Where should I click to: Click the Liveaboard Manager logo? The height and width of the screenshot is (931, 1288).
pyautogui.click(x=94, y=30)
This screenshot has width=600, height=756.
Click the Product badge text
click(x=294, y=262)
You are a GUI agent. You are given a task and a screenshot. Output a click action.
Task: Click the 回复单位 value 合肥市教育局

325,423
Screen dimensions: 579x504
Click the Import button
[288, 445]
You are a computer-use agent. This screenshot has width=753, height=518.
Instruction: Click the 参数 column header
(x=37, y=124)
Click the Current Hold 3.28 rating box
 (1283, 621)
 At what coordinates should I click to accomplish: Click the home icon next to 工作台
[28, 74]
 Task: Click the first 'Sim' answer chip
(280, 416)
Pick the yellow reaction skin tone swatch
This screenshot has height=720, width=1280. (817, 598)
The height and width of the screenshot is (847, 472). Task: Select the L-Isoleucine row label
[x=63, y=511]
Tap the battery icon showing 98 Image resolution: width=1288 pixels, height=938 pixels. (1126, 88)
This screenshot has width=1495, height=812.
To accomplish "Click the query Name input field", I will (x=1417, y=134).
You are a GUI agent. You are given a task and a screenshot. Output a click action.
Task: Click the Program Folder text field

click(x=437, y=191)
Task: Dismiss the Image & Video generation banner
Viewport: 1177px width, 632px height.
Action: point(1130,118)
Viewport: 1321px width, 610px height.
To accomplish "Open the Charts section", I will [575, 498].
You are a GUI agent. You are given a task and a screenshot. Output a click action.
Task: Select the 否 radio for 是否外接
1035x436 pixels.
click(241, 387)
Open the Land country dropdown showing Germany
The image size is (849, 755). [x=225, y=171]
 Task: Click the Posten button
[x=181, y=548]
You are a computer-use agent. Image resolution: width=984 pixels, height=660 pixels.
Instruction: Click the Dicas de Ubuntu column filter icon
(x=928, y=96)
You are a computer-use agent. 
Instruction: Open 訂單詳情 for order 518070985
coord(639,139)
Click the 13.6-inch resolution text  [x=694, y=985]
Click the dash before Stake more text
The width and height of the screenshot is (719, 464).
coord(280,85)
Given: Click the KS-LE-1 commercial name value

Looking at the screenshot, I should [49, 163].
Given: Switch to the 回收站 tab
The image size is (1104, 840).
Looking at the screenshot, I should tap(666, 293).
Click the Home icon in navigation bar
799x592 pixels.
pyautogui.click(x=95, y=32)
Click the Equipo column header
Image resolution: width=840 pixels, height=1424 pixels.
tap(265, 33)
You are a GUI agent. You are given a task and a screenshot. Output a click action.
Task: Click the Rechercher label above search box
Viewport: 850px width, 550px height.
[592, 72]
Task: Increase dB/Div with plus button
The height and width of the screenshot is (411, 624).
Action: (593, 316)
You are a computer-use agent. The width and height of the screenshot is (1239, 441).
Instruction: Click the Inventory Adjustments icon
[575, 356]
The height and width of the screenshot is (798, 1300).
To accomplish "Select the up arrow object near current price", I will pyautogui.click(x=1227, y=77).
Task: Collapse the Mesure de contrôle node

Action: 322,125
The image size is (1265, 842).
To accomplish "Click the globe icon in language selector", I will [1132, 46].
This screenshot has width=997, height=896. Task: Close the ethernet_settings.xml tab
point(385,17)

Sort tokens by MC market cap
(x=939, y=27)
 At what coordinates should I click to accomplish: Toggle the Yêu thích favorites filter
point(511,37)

◆ TASK TO CARRY OUT
Within the listing above, filter for lines holding the string "will" and copy each one.

◆ ANSWER AREA
To accomplish "Click the query Name input field", I will (x=1417, y=134).
To accomplish "Open the Charts section", I will [575, 498].
To accomplish "Select the up arrow object near current price", I will pyautogui.click(x=1227, y=77).
To accomplish "Click the globe icon in language selector", I will [1132, 46].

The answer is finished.